I cannot quilt a straight line. I am finishing up my Ikebana/Sashiko quilt, which I will now name “Kanazawa Memories” in honor of the wonderful two women–Sensei (teacher) Endo, and Nobu Katagiri–who took me under their wings when I was a young woman all those years ago in Kanazawa, Japan, and taught me how to manage in a Japanese home. Not only did they teach me flower arrangement in the Sogetsu Ikebana School, but they taught me how to take care of unfamiliar parts of the home like tatami mats.
I really hummed and hawed with myself over how to quilt the border, and in the end I decided to stitch five rows of straight triple stitch around the border in earth tone Superior Rainbow thread. I started trying to stitch just a straight stitch, but found it did not lay down enough color, so I switched to the triple stitch. It was so hard to get it straight. I marked it AFTER it was sandwiched, which I am sure was the main problem, so I pulled out a straight ruler that I particularly like and used it as a guide.
I really found this easy, and the straightness improved, though there were some drifts here and there and things I learned along the way.
- You must come to a full stop before you move your hands or the ruler or you may get a drift or jerky spot.
- You have to be particularly careful in turning a corner.
- If you press down the ruler too tightly and hold it out from you too long you get some really bad muscle aches after an hour or two of quilting.
- The triple stitch was intended for an internal stretch seam, and it does not always stitch evenly (see the picture above, where it is obvious).

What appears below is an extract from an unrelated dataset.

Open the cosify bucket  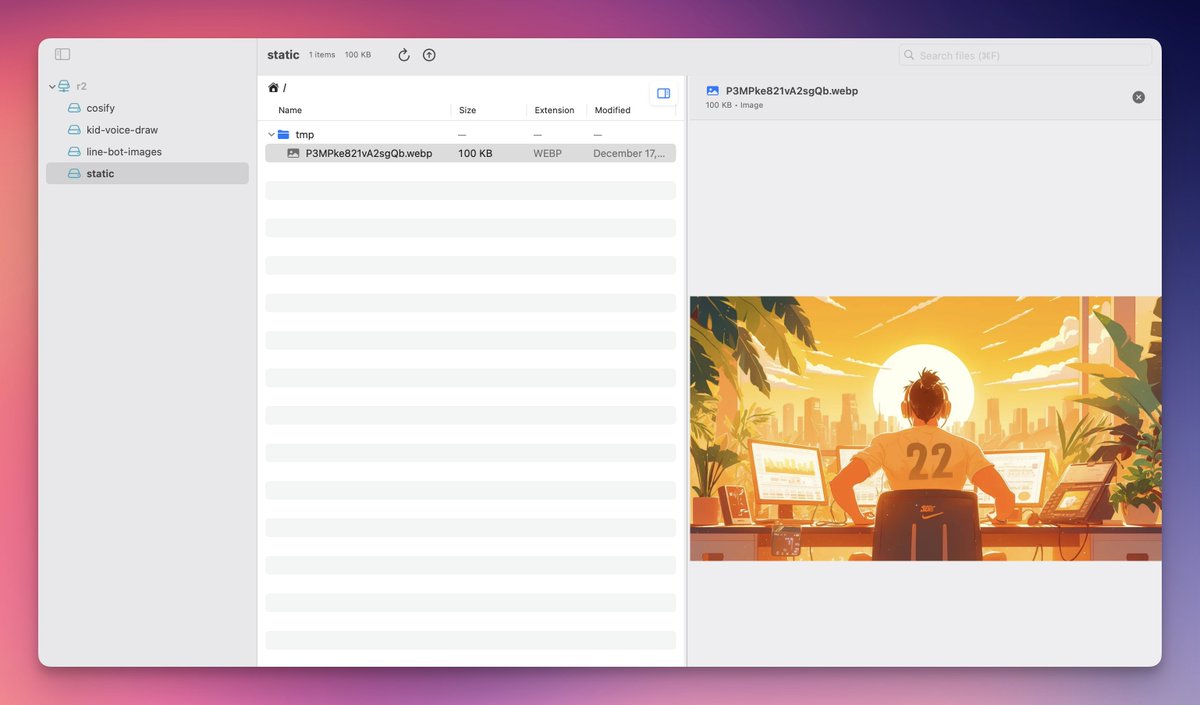100,108
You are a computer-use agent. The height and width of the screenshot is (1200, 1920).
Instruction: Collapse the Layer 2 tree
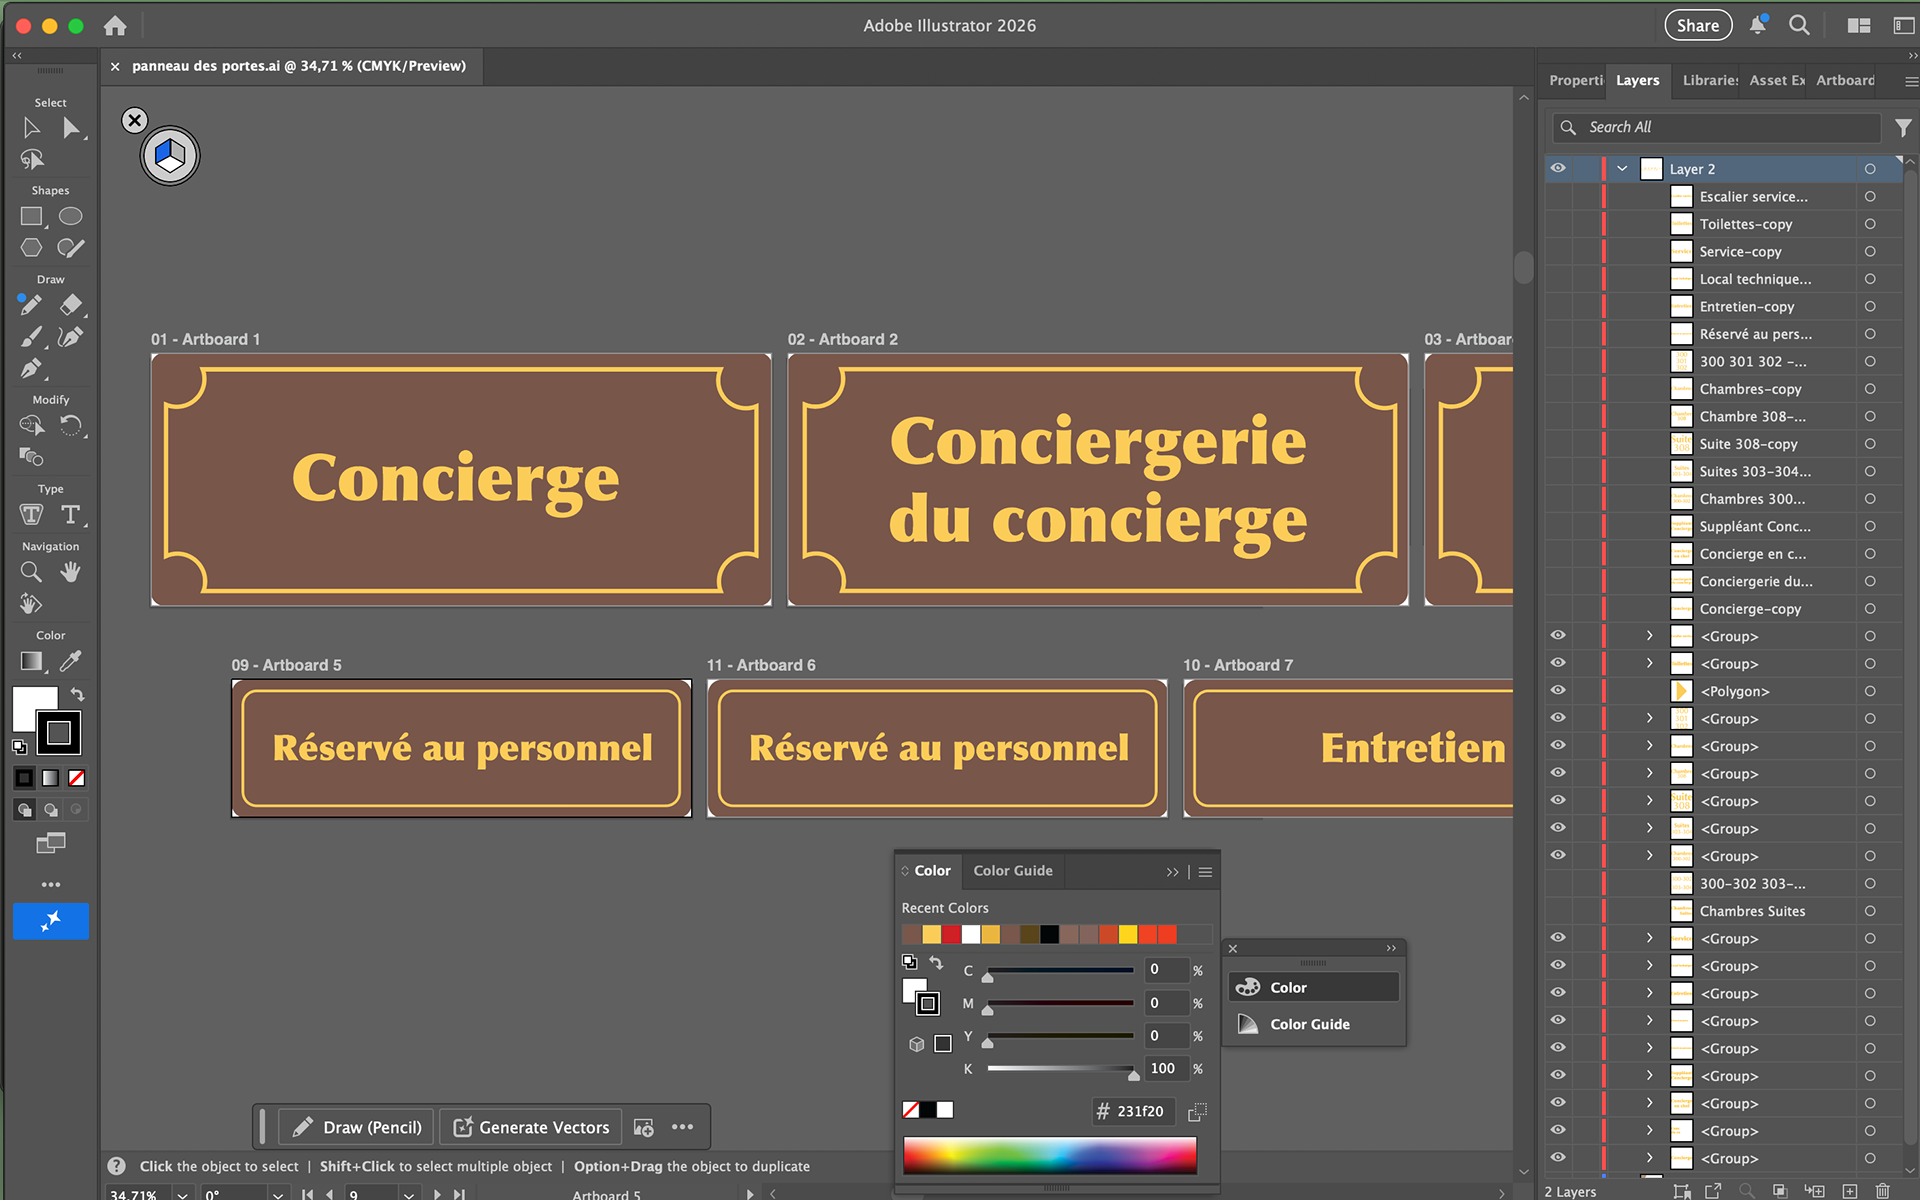pyautogui.click(x=1622, y=168)
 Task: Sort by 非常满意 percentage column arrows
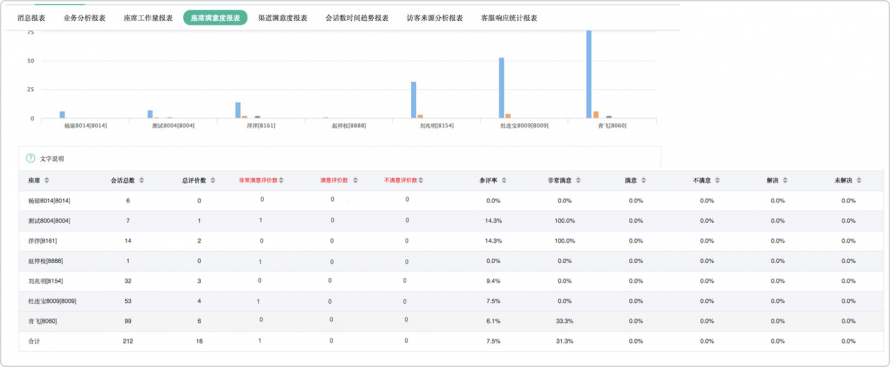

So very even speed is needed to make it come out nice, but even so, it isn’t like I like in the end. To add to this, it is a very difficult stitch to remove, and virtually impossible on the soft, loosely woven Peppered Cotton.
- The border is wavy, even though it was not when I first added it with care to measure and cut it lengthwise. It stretched on this soft, loosely woven cotton, likely because of the heaviness of the stitch. I should have backed the border with a fusible interfacing like I did the blocks. I mistakenly thought that using the temporary adhesive to attach the batting would serve the purpose.
So in the end, I got the rows fairly straight, except a very few wobbles that I MIGHT be able to fix. But I am probably going to remove the border altogether and simply bind the quilt in the same color green. I might leave a narrow border in place, adding a little to the width of the visual green, but not much.
This quilt was never intended to be a show quilt. It was mostly a learning and memory quilt for me. When I get it fully finished, I will, nevertheless, take good photos of it and might try to get it into a show or two so some of my friends who go to certain shows can see it.
In the meantime, here’s a peak at the quilting in the middle.
Conclusions: The ruler was extremely helpful and I can use it with my quarter inch foot, as shown (I used it with my 37D foot, which is an exact quarter inch from the needle on both sides, making the lines on the ruler particularly useful). Soft, loosely woven cotton stretches A LOT even with some care. Even if you get the stitching as straight as you originally envisioned it, it sometimes disappoints. All good things to know.
Sew happy everyone. Try a little ruler work with your domestic machine.
6 thoughts on “Getting It Straight”
Your quilt and the story behind it was nice to read.
I’m now following by email and hope you have time to check out my blog also.
I’m giving away some goodies to one or two lucky ‘commenters’ at the end of August.
Have a great weekend
Thanks Luann. I got word you had subscribed by email. I have checked out your blog, and something went awry when I tried to sign up for email notification. I’ll retry in a bit. Cheers.
It is good to connect again with you! I did enjoy your blogs; but, lost track of checking in on a regular basis.
Thank you for contacting me with your blog address.
I found your ruler learning helpful. I purchased a curved ruler that I had hoped to use as I FM machine quilted and found that I didn’t care for the results. It is difficult to keep even pressure on the ruler with all the other multi tasking one is doing!!!
Hi Terry, So happy to reconnect. I think ruler work with a domestic machine requires some learning, and perhaps even some technique development. I have found for curved rulers they cannot be too large and must be set up so they don’t slide around with some kind of grabbing thingie on the bottom. I am working on developing my techniques with them and plan on making some videos for my blog in a couple of weeks. It’s a new area that some will find helpful and others not, but I think if we can figure it out it will be a real excellent addition to the quilting tool belt.
ThanksBJ for directing me here. Your blog looks great and I love how you share your methods and thoughts.
This broderiepurse is beautiful and quite different to your other pieces.
Hi Wendy! So nice to have you visit. I am trying to expand and improve my techniques and so you will be seeing a different piece every now and then. My next one though is going to be another storm at sea, or one might say a redo of “Waiting…”. I have many changes I want to make to that quilt, and so I decided to make a second in the series with a different ship and some other changes. I will be blogging about that soon too. Cheers.